> **Your goal**: Change every occurrence of "GUI agent" in the material below to "interface agent", and leave everything else the same.
-- start --
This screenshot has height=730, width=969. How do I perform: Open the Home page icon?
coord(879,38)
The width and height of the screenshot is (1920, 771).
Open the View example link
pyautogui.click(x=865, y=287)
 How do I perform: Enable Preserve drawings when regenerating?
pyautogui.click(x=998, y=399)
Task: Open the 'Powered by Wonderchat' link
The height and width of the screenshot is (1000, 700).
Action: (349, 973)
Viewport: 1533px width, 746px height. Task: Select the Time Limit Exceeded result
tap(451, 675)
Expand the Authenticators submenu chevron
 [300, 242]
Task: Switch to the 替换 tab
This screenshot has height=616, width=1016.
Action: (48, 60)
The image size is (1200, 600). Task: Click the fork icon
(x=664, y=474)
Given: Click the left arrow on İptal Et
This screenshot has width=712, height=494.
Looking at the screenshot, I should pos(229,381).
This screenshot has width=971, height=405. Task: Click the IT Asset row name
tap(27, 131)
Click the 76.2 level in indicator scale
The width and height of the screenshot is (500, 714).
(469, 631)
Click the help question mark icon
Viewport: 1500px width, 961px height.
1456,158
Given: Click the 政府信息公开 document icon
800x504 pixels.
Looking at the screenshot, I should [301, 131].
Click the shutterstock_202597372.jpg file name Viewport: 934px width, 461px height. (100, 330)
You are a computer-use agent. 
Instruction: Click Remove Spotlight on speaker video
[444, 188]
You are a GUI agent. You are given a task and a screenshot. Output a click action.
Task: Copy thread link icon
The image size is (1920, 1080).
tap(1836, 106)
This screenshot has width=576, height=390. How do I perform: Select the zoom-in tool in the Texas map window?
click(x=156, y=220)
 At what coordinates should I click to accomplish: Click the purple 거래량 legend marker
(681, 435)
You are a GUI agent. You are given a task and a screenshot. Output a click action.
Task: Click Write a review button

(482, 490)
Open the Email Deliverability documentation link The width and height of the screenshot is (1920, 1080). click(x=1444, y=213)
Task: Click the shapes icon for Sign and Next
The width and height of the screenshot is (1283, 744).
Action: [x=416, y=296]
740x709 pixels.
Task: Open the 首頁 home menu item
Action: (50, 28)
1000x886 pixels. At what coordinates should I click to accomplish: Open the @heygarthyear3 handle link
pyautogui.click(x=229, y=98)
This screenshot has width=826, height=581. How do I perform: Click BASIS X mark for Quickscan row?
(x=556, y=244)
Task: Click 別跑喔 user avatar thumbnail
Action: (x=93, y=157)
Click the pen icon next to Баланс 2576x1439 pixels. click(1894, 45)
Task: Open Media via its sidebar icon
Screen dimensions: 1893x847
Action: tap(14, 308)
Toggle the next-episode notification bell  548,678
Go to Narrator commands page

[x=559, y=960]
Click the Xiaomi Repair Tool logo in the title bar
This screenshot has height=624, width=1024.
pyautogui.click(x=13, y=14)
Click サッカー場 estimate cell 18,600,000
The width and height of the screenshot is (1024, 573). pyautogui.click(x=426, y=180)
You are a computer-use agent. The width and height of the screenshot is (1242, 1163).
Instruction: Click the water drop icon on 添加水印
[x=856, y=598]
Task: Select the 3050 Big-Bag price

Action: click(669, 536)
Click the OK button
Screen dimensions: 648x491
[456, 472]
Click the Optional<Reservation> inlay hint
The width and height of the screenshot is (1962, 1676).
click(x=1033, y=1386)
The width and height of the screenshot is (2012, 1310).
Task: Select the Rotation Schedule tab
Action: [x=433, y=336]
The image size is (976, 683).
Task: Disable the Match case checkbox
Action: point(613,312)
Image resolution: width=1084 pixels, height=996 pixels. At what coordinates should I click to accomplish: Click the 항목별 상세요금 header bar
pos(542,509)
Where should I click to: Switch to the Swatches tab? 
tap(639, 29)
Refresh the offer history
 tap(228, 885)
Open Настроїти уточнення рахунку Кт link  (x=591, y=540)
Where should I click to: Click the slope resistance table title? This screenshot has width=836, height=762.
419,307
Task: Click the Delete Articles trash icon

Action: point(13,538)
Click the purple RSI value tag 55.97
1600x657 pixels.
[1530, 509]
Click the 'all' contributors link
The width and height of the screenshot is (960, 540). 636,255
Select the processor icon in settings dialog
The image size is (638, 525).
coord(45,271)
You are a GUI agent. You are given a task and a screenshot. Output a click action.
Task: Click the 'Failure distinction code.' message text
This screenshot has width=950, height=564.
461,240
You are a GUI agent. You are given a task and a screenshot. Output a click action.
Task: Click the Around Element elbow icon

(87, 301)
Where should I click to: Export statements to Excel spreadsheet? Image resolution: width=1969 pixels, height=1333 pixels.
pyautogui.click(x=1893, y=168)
-- end --
> **Exercise result**:
This screenshot has height=730, width=969. How do I perform: Open the Home page icon?
coord(879,38)
The width and height of the screenshot is (1920, 771).
Open the View example link
pyautogui.click(x=865, y=287)
 How do I perform: Enable Preserve drawings when regenerating?
pyautogui.click(x=998, y=399)
Task: Open the 'Powered by Wonderchat' link
The height and width of the screenshot is (1000, 700).
Action: (349, 973)
Viewport: 1533px width, 746px height. Task: Select the Time Limit Exceeded result
tap(451, 675)
Expand the Authenticators submenu chevron
 [300, 242]
Task: Switch to the 替换 tab
This screenshot has height=616, width=1016.
Action: (48, 60)
The image size is (1200, 600). Task: Click the fork icon
(x=664, y=474)
Given: Click the left arrow on İptal Et
This screenshot has width=712, height=494.
Looking at the screenshot, I should pos(229,381).
This screenshot has width=971, height=405. Task: Click the IT Asset row name
tap(27, 131)
Click the 76.2 level in indicator scale
The width and height of the screenshot is (500, 714).
(469, 631)
Click the help question mark icon
Viewport: 1500px width, 961px height.
1456,158
Given: Click the 政府信息公开 document icon
800x504 pixels.
Looking at the screenshot, I should [301, 131].
Click the shutterstock_202597372.jpg file name Viewport: 934px width, 461px height. (100, 330)
You are a computer-use agent. 
Instruction: Click Remove Spotlight on speaker video
[444, 188]
You are a interface agent. You are given a task and a screenshot. Output a click action.
Task: Copy thread link icon
The image size is (1920, 1080).
tap(1836, 106)
This screenshot has width=576, height=390. How do I perform: Select the zoom-in tool in the Texas map window?
click(x=156, y=220)
 At what coordinates should I click to accomplish: Click the purple 거래량 legend marker
(681, 435)
You are a interface agent. You are given a task and a screenshot. Output a click action.
Task: Click Write a review button

(482, 490)
Open the Email Deliverability documentation link The width and height of the screenshot is (1920, 1080). click(x=1444, y=213)
Task: Click the shapes icon for Sign and Next
The width and height of the screenshot is (1283, 744).
Action: [x=416, y=296]
740x709 pixels.
Task: Open the 首頁 home menu item
Action: (50, 28)
1000x886 pixels. At what coordinates should I click to accomplish: Open the @heygarthyear3 handle link
pyautogui.click(x=229, y=98)
This screenshot has width=826, height=581. How do I perform: Click BASIS X mark for Quickscan row?
(x=556, y=244)
Task: Click 別跑喔 user avatar thumbnail
Action: (x=93, y=157)
Click the pen icon next to Баланс 2576x1439 pixels. click(1894, 45)
Task: Open Media via its sidebar icon
Screen dimensions: 1893x847
Action: tap(14, 308)
Toggle the next-episode notification bell  548,678
Go to Narrator commands page

[x=559, y=960]
Click the Xiaomi Repair Tool logo in the title bar
This screenshot has height=624, width=1024.
pyautogui.click(x=13, y=14)
Click サッカー場 estimate cell 18,600,000
The width and height of the screenshot is (1024, 573). pyautogui.click(x=426, y=180)
You are a computer-use agent. The width and height of the screenshot is (1242, 1163).
Instruction: Click the water drop icon on 添加水印
[x=856, y=598]
Task: Select the 3050 Big-Bag price

Action: click(669, 536)
Click the OK button
Screen dimensions: 648x491
[456, 472]
Click the Optional<Reservation> inlay hint
The width and height of the screenshot is (1962, 1676).
click(x=1033, y=1386)
The width and height of the screenshot is (2012, 1310).
Task: Select the Rotation Schedule tab
Action: [x=433, y=336]
The image size is (976, 683).
Task: Disable the Match case checkbox
Action: point(613,312)
Image resolution: width=1084 pixels, height=996 pixels. At what coordinates should I click to accomplish: Click the 항목별 상세요금 header bar
pos(542,509)
Where should I click to: Switch to the Swatches tab? 
tap(639, 29)
Refresh the offer history
 tap(228, 885)
Open Настроїти уточнення рахунку Кт link  (x=591, y=540)
Where should I click to: Click the slope resistance table title? This screenshot has width=836, height=762.
419,307
Task: Click the Delete Articles trash icon

Action: point(13,538)
Click the purple RSI value tag 55.97
1600x657 pixels.
[1530, 509]
Click the 'all' contributors link
The width and height of the screenshot is (960, 540). 636,255
Select the processor icon in settings dialog
The image size is (638, 525).
coord(45,271)
You are a interface agent. You are given a task and a screenshot. Output a click action.
Task: Click the 'Failure distinction code.' message text
This screenshot has width=950, height=564.
461,240
You are a interface agent. You are given a task and a screenshot. Output a click action.
Task: Click the Around Element elbow icon

(87, 301)
Where should I click to: Export statements to Excel spreadsheet? Image resolution: width=1969 pixels, height=1333 pixels.
pyautogui.click(x=1893, y=168)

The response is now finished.